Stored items
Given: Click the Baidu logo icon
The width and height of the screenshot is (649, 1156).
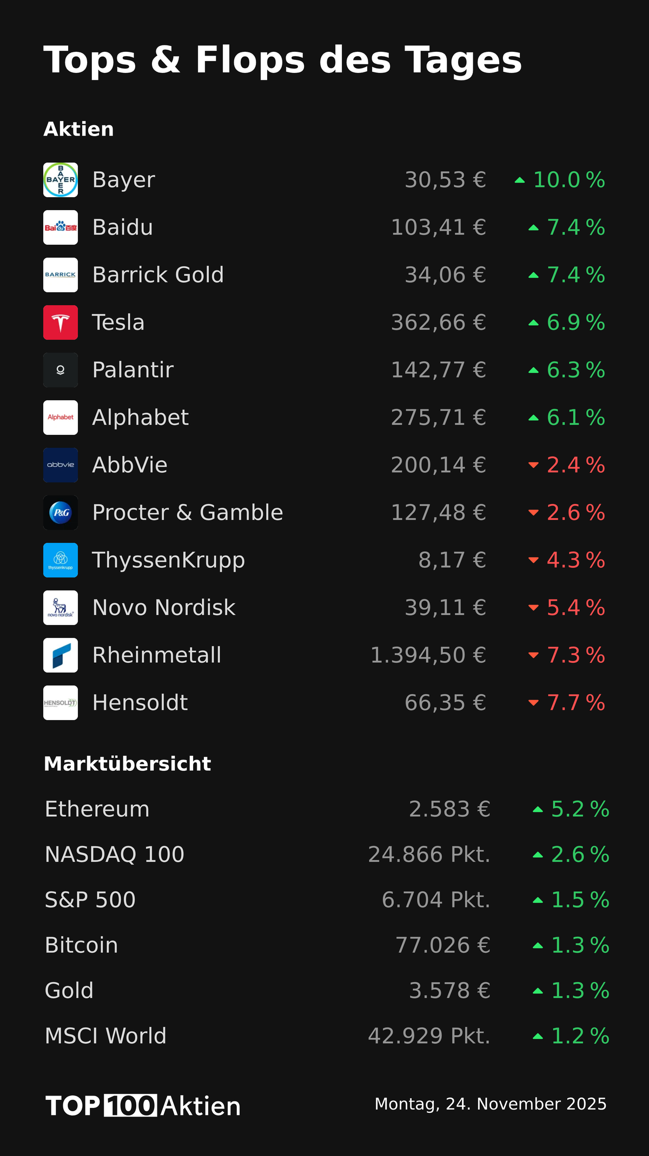Looking at the screenshot, I should point(61,227).
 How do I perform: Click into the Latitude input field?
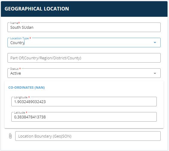pos(84,117)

*Activity*.
Since the copy must contain no pictures, return only the text of the records, exactly as it stands.

*Task response*.
Given: Click the Baidu logo icon
The width and height of the screenshot is (649, 1156).
Looking at the screenshot, I should point(61,227).
 How do I perform: Click into the Latitude input field?
pos(84,117)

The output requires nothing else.